EXERCICE COURT
Poursuivez l'article ci-dessous sur le rappel des classes en 1956 à partir de sa dernière phrase.

ARTICLE
1956

Le gouvernement obtient de l’Assemblée Nationale, le 12 mars 1956, tous partis politiques confondus (y compris les communistes), les pouvoirs spéciaux permettant de réglementer sans débat au Parlement. Le rappel des classes prévu en août est décidé. Tous les jeunes gens nés d’ avril 1931 à août 1933 sont concernés. Le décret est effectivement signé le 11 avril 1956 au lendemain de la mort de 25 soldats dans les Nementchas et de 7 autres en Oranais.

Ce rappel ne va pas sans créer des problèmes dans la population métropolitaine. Dès que les premières feuilles de route arrivent chez les intéressés, le mécontentement est général. Dès les premiers convois, des grèves éclatent à Rouen, à Saint-Nazaire (20 blessés). Des manifestations se déroulent dans les gares de rassemblement, à Metz au départ du 94e Régiment d’Infanterie, à Lézignan, à Paris, à Rouen (2 jours d'émeute contenus par 300 C.R.S.), à Dreux pour le départ des rappelés des dépôts d’Évreux, Chartres et Vernon, à Avignon, à Fréjus, à Montpellier, à Grenoble, à Bar le Duc, à Dijon, au Mans (10 blessés). Des familles se couchent sur les voies pour empêcher le départ des trains. Les C.R.S. et les gendarmes mobiles interviennent. Les rappelés tirant sur le signal d’alarme arrêtent les trains en rase campagne. Il faut des heures pour parcourir quelques kilomètres. Ces rappelés qui ont quitté le service actif depuis plusieurs mois (jusqu'à deux ans pour certains), parfois chargés de famille, avec les soucis de la vie quotidienne, quittent femme et enfants pour rejoindre des locaux où rien n’est prêt. A Rouen, la caserne Richepanse qui les accueille est en ruines. Des mesures sont cependant rapidement mises en place : prise en compte des difficultés sur le plan fiscal, instauration de la franchise postale, amélioration de la solde. Ces manifestations dont la presse fait un large écho ne concernent en réalité souvent peu de monde, quelques dizaines de personnes tout au plus, au mieux quelques centaines.

Les manifestations sont vaines, les rappelés savent eux que c’est peine perdue, même “s’ils n’en ont rien à foutre des colonies”. Ils ne comprennent pas très bien pourquoi ils sont rappelés, au nom de quel principe, pour qui, pour quoi, mais ils feront leur devoir ? Parmi eux certains sont déjà venus en Algérie ou tout au moins en Afrique de Nord au titre de leur service militaire normal. Résignés, ils continuent leur route en direction de Marseille, Sète et Port Vendres, avec les appelés des contingents 1955 et 1956. Si l’opinion publique se polarise sur les rappelés, elle oublie les appelés directement en Algérie. Ces appelés ne sont pas passés par un centre d’instruction et débarquent sans connaissances militaires. Ils apprendront en Algérie.

DONNÉES ENREGISTRÉES
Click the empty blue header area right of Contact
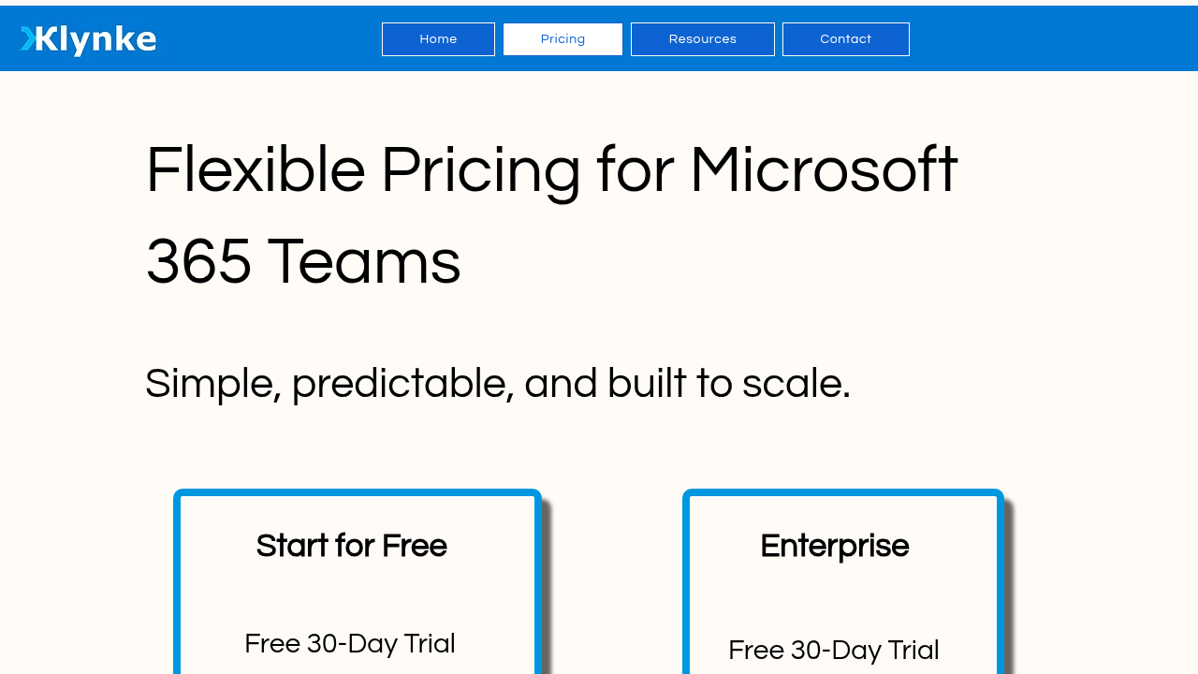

RÉPONSE ATTENDUE
les renforts débarquent
Les renforts débarquent

Beaucoup de ces soldats vont passer par le camp Sainte Marthe à Marseille. « Immense foutoir, grosse pagaille, sinistre merdier« , sont les qualificatifs qui viennent à la bouche des témoins. Cet immense camp, aux allures de stalag, capable d’héberger 20 000 hommes, reçoit à la fois des groupes constitués et des isolés. Il a déjà servi de centre de transit pour les troupes dirigées vers l’Indochine. Ces hommes, il faut les héberger dans d’immenses chambrées à l’odeur de moisi, de vomi et d’urine et les nourrir de 2 à 3 jours, le temps d’embarquer. Appels incessants au haut-parleur, de jour comme de nuit, inconfort des lits superposés sur 4 niveaux, fréquentés par les punaises, les puces et morpions, vols inhérents à ce brassage d’hommes, corvées permanentes, car il faut éviter le désœuvrement, sont le lot quotidien. Le seul souci de ceux qui dirigent le camp : les chiffres, nombres de repas, nombre de couvertures, montant des déprédations. Rien pour le confort des hommes en partance. Mais qui s’en soucie, ils ne sont là que pour 2 ou 3 jours. Passé ce délai, c’est le départ en camions vers les quais de La Joliette où attendent les paquebots et transports. Très souvent, l’embarquement n’a pas lieu tout de suite et c’est encore une nuit à passer sous les hangars du port, au bon soin d’un gradé désigné pour l’occasion. D’autres rappelés, généralement en unités constituées, partent de Port-Vendres, Sète.

Le 8 mai 1956, les 3 000 premiers rappelés embarquent à Marseille. Le 14 mai, ils sont 2 000. Le 17 mai, 5 000, le 10 juin, 8 000, le 1er juillet, 10 000. Jour après jour, les paquebots emmènent les renforts vers Alger et Oran et plus discrètement Philippeville.

Les hommes voyagent dans des conditions très souvent à la limite du supportable. Pour beaucoup, c’est le premier voyage en bateau de leur vie. Si certains bateaux récents font la traversée en 16 ou 18 heures, d’autres mettent 50 heures pour traverser la Méditerranée. Les paquebots d'une nuit : Pasteur (vétéran de la ligne d’Extrême Orient), Ville de Marseille, Ville d’Alger, Ville d’Oran, Ville de Tunis, Kairouan, Athos, El Mansour, Président de Cazalet, etc, vont devenir célèbres. Les hommes logent dans les ponts inférieurs sur des chaises longues, ou des hamacs, dans les odeurs de vomissures. Des transports de débarquement sont même utilisés, ce sont eux qui mettent 50 heures pour traverser. Les plus débrouillards ont négocié une cabine avec un membre d’équipage. Puis, avec un pincement au cœur, les cotes de France s’éloignent.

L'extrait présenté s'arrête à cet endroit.